Thursday, 30 January 2025 – 18:43
No 10 Downing Street (CC BY-NC-ND 2.0)

Clinging On: The Parliamentary votes that will decide Boris Johnson’s job

After the police issued a fixed penalty notice to the Prime Minister over lockdown breaches – with potentially as many as 5 more fines on the way – Parliament is set to hold two significant votes next week which could define the prime minister’s future.

On Tuesday, it is expected that Speaker of the House of Commons, Lindsay Hoyle, will permit a vote amongst MPs over whether to hold an investigation in to whether the Prime Minister misled Parliament over previous remarks in the House of Commons that he had not broken any lockdown rules.
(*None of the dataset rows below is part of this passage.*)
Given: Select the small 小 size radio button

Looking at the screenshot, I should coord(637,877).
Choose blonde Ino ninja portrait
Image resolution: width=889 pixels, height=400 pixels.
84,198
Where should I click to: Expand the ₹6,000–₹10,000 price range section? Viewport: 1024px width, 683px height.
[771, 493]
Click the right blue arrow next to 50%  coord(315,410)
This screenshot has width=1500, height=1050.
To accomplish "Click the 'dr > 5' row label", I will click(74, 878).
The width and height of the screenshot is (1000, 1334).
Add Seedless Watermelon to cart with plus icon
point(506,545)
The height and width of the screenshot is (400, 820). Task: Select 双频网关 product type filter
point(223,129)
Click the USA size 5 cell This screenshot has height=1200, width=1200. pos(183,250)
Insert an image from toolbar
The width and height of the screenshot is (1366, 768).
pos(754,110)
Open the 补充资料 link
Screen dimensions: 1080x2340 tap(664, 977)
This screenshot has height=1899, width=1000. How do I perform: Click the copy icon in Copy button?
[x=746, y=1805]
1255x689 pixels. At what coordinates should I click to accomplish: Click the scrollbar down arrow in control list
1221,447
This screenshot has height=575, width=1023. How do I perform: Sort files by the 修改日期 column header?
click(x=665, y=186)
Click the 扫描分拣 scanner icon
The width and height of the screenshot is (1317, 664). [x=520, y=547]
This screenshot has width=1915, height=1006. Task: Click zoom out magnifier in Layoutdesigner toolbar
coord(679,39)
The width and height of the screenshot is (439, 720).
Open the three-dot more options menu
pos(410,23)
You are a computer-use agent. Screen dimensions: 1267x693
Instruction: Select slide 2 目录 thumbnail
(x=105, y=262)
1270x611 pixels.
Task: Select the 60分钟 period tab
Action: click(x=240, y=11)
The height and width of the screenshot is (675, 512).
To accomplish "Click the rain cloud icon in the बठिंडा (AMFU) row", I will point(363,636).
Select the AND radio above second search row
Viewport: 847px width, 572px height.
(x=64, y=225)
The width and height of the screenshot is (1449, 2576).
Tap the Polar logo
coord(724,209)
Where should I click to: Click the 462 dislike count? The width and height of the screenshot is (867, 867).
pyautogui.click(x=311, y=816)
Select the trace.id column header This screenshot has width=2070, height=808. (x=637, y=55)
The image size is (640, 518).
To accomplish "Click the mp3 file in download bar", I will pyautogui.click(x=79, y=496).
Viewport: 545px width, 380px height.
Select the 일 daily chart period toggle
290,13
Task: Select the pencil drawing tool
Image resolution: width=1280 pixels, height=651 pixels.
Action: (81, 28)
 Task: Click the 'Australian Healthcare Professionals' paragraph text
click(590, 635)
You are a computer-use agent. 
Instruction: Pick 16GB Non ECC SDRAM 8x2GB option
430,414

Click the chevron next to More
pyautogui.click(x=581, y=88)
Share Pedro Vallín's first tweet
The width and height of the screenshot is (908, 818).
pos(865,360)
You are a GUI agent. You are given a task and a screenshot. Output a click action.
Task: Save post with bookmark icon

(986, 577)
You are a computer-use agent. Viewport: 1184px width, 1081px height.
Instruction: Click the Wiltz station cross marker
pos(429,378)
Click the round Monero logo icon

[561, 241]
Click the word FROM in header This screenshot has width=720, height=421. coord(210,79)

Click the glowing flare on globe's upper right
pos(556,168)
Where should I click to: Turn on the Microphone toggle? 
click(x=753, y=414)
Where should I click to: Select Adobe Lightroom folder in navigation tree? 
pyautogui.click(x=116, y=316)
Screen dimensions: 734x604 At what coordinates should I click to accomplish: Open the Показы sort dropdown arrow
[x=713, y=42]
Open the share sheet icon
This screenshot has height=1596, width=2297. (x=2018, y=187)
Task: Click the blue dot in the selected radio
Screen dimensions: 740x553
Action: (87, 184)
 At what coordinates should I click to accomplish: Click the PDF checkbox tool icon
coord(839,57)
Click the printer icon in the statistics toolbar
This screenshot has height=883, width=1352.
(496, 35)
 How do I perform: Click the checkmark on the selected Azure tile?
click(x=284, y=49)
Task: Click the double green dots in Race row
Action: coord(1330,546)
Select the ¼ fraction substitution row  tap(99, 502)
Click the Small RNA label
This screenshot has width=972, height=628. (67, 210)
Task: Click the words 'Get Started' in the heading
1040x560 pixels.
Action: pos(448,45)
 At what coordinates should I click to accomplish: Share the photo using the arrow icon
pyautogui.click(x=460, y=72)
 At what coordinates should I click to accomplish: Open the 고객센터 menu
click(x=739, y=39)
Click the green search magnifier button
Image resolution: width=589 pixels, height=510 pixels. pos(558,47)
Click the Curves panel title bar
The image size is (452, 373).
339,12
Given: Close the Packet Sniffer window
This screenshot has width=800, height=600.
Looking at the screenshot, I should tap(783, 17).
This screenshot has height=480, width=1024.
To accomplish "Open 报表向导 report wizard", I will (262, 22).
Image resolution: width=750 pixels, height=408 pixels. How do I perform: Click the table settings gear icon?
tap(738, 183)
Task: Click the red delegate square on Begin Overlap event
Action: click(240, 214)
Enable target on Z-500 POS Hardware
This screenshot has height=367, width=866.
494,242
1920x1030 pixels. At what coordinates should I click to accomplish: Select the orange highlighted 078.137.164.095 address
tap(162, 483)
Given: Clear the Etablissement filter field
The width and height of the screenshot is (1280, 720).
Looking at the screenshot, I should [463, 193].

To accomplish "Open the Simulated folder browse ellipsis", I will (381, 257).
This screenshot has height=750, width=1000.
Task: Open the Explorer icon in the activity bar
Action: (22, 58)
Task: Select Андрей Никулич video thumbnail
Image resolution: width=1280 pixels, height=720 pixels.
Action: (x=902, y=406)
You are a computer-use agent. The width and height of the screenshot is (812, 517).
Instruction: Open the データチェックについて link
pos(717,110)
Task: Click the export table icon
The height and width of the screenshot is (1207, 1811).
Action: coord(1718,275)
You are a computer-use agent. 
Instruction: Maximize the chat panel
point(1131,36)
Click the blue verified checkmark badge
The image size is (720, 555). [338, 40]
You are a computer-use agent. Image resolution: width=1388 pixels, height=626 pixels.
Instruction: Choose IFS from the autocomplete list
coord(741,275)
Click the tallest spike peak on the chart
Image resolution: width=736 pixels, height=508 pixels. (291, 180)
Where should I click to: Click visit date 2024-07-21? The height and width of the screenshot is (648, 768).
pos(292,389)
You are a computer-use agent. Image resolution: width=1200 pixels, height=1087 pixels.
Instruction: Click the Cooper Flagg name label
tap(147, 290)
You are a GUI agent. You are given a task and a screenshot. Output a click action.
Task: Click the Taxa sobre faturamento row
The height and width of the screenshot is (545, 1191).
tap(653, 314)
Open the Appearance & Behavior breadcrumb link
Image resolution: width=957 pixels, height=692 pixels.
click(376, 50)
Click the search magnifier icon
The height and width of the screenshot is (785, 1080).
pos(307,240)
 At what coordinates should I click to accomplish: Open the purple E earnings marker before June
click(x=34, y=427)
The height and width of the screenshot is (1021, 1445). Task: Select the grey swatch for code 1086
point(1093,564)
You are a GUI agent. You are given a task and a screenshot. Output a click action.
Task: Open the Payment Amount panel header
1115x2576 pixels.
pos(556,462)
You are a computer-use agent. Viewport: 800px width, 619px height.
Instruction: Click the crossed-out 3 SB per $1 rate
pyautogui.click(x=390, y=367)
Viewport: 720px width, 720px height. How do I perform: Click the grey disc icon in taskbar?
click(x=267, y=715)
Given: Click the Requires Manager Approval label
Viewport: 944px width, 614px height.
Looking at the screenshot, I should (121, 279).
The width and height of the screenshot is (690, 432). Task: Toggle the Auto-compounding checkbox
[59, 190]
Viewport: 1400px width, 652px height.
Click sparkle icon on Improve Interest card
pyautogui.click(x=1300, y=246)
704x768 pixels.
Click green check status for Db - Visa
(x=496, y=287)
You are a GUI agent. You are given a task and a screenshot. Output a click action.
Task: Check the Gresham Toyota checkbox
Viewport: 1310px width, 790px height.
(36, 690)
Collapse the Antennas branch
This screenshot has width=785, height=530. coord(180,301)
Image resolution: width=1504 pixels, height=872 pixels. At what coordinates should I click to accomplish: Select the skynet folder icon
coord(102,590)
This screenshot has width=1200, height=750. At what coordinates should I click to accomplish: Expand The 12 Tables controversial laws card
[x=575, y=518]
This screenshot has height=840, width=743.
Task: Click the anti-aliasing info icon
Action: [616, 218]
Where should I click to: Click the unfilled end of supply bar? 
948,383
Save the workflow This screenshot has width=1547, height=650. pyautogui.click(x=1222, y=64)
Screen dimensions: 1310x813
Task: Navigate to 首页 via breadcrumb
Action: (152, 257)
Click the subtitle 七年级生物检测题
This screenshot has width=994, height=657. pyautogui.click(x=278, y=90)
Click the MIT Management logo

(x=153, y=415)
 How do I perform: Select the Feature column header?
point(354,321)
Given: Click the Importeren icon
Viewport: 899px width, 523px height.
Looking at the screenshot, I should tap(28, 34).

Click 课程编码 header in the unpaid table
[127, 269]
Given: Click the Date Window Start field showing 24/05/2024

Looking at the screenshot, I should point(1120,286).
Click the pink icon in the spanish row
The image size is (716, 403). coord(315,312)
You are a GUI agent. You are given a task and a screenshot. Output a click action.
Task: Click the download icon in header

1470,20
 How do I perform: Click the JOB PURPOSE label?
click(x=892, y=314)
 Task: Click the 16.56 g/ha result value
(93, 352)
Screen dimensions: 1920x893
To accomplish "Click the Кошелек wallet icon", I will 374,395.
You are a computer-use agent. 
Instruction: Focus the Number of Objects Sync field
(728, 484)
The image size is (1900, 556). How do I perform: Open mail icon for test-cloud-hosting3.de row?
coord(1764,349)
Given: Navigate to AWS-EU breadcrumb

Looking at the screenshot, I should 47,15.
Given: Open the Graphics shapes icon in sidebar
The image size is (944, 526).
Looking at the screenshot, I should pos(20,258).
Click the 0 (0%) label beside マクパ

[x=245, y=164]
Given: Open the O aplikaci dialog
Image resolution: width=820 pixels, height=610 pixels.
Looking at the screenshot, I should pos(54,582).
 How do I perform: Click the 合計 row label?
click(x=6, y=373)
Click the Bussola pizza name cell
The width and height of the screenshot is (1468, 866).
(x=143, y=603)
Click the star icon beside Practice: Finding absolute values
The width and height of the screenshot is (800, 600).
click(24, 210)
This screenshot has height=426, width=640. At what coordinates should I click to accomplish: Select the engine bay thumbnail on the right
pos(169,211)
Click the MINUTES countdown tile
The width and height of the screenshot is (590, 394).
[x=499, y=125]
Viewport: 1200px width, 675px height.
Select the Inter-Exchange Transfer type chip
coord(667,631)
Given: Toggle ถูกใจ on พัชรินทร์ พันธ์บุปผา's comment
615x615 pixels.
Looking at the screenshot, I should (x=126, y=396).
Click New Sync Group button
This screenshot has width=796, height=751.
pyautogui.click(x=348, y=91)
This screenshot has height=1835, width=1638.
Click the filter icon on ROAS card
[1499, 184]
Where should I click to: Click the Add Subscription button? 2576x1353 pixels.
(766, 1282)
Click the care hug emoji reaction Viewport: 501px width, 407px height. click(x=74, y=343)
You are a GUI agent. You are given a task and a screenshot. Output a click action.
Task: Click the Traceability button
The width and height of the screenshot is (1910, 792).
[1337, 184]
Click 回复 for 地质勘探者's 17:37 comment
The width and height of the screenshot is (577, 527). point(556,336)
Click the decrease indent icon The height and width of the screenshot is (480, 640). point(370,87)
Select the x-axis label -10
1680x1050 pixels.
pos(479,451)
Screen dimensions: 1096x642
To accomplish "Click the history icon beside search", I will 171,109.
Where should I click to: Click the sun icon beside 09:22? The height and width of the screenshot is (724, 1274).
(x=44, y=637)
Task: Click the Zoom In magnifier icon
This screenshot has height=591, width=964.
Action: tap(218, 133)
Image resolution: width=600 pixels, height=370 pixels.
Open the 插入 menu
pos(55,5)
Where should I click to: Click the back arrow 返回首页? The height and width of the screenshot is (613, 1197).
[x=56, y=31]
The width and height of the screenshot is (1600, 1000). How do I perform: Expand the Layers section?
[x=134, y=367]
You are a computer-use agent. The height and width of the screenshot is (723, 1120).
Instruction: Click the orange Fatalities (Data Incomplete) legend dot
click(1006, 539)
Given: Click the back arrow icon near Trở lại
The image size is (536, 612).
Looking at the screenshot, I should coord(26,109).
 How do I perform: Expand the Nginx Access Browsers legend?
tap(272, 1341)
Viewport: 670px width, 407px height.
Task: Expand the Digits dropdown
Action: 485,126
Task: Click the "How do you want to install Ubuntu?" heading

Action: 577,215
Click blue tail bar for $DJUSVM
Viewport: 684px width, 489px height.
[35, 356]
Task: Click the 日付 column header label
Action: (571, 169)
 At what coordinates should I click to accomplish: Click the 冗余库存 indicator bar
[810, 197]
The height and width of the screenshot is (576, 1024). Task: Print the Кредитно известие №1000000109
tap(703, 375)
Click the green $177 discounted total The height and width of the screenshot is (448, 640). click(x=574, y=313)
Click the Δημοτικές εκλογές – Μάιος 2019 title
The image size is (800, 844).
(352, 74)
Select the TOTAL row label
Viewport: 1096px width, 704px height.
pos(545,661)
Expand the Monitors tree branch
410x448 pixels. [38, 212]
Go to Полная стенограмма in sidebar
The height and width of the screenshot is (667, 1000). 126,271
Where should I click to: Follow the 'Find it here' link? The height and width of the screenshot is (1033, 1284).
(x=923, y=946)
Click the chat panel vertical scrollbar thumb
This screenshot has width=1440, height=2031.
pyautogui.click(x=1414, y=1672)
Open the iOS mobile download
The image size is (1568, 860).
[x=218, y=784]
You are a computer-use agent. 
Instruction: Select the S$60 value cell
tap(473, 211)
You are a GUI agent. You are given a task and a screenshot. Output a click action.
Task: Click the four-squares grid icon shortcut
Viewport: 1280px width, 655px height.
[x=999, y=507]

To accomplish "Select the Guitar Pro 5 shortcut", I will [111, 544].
This vote will potentially put Conservative MPs into a catch-22 situation; they will have to decide whether to back the prime minister who as much as 61% of the public believe should resign over breaking the rules, or whether to permit an investigation into their own leader and prime minister.

 

https://twitter.com/BritainElects/status/1513949094829506562?ref_src=twsrc%5Etfw”>April 

 

It will pose a particular challenge to many backbench MPs that have previously suggested that the prime minister should resign, or that they would decide whether he should resign at the conclusion of a police investigation.

The second major vote – likely to be held on Wednesday – is whether matters should be handed over to the Parliamentary Privileges Committee. The Committee has a Conservative majority but is chaired by Labour MP and fierce critic of the government, Chris Bryant. The Committee would have the power to investigate whether the prime minister misled the House of Commons.

If found to have committed wrongdoing, the Committee has the power to suspend or expel Johnson from the House. The Committee recently exercised their suspension power, handing Conservative MP Owen Patterson – who later resigned from the House of Commons following an attempt to change the Committee’s powers – a 6 week suspension. The Conservatives lost the subsequent by-election to the Liberal Democrats.

It is almost guaranteed that all opposition MPs will support an investigation into the prime minister, but as the Conservatives hold a majority in the House of Commons, it will be Conservative MPs who hold the power to force an investigation into their leader’s conduct.

The public will inevitably demand a full investigation into whether Johnson misled the House, and failure of the Conservatives to permit an investigation may cause yet more pain in the national polls, just 4 weeks away from the May 2022 local elections.

If they do permit an investigation however, they risk the Prime Minister being found guilty of wrongdoing, leaving his premiership in an untenable position.